» ABOUT THIS TASK: Copy each line of the data that has "will" in it.

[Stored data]
- - - -

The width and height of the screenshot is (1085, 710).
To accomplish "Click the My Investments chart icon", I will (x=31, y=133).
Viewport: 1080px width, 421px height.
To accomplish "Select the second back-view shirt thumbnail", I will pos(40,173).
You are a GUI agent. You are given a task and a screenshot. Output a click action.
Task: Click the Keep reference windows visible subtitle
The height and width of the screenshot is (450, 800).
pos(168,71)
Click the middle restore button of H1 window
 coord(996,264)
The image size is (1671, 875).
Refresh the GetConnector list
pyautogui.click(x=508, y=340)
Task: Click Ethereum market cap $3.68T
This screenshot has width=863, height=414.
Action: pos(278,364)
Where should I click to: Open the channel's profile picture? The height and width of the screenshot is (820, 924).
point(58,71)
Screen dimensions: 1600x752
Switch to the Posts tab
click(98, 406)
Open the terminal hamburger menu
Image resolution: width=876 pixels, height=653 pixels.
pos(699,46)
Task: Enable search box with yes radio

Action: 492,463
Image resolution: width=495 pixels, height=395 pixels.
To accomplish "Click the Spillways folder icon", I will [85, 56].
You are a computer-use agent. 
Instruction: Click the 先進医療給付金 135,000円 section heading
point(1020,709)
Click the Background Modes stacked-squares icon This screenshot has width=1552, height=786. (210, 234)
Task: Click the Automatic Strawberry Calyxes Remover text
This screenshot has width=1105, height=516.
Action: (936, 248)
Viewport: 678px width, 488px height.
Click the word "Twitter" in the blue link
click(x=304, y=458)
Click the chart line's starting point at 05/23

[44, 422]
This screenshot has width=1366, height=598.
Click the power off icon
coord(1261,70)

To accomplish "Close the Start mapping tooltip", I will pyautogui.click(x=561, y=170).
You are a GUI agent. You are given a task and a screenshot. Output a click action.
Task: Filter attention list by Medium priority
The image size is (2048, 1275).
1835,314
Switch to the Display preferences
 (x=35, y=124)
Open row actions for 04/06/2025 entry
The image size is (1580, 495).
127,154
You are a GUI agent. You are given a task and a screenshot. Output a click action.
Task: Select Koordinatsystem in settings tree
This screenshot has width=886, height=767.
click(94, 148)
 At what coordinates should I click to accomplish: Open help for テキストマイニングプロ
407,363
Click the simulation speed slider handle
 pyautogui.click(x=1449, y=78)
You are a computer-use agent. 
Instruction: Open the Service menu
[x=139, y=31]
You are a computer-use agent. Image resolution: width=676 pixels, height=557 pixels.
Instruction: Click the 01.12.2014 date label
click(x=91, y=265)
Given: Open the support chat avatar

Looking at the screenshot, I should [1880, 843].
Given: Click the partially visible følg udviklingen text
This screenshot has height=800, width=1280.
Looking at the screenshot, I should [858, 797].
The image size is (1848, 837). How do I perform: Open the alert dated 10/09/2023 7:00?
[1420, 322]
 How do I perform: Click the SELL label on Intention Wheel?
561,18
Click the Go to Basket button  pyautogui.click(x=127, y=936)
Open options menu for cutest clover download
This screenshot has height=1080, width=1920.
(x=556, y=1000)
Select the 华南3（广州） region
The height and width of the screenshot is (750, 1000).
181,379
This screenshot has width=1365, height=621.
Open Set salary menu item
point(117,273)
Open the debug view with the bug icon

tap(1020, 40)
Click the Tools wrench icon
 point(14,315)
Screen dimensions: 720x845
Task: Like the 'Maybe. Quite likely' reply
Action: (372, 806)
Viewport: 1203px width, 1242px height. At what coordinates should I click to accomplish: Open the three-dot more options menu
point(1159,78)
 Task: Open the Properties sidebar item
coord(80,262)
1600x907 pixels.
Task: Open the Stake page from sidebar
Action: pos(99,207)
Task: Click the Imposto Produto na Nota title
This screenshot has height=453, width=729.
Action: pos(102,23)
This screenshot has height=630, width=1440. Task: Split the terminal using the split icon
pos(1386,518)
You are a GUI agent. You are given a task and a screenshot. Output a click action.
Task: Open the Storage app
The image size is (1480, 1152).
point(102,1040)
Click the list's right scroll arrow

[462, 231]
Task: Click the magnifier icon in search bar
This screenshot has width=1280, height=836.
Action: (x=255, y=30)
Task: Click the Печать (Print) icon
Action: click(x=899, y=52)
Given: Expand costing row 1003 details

- - - -

» TASK RESPONSE:
To accomplish "Click the My Investments chart icon", I will (x=31, y=133).
To accomplish "Select the second back-view shirt thumbnail", I will pos(40,173).
To accomplish "Click the Spillways folder icon", I will [85, 56].
To accomplish "Close the Start mapping tooltip", I will pyautogui.click(x=561, y=170).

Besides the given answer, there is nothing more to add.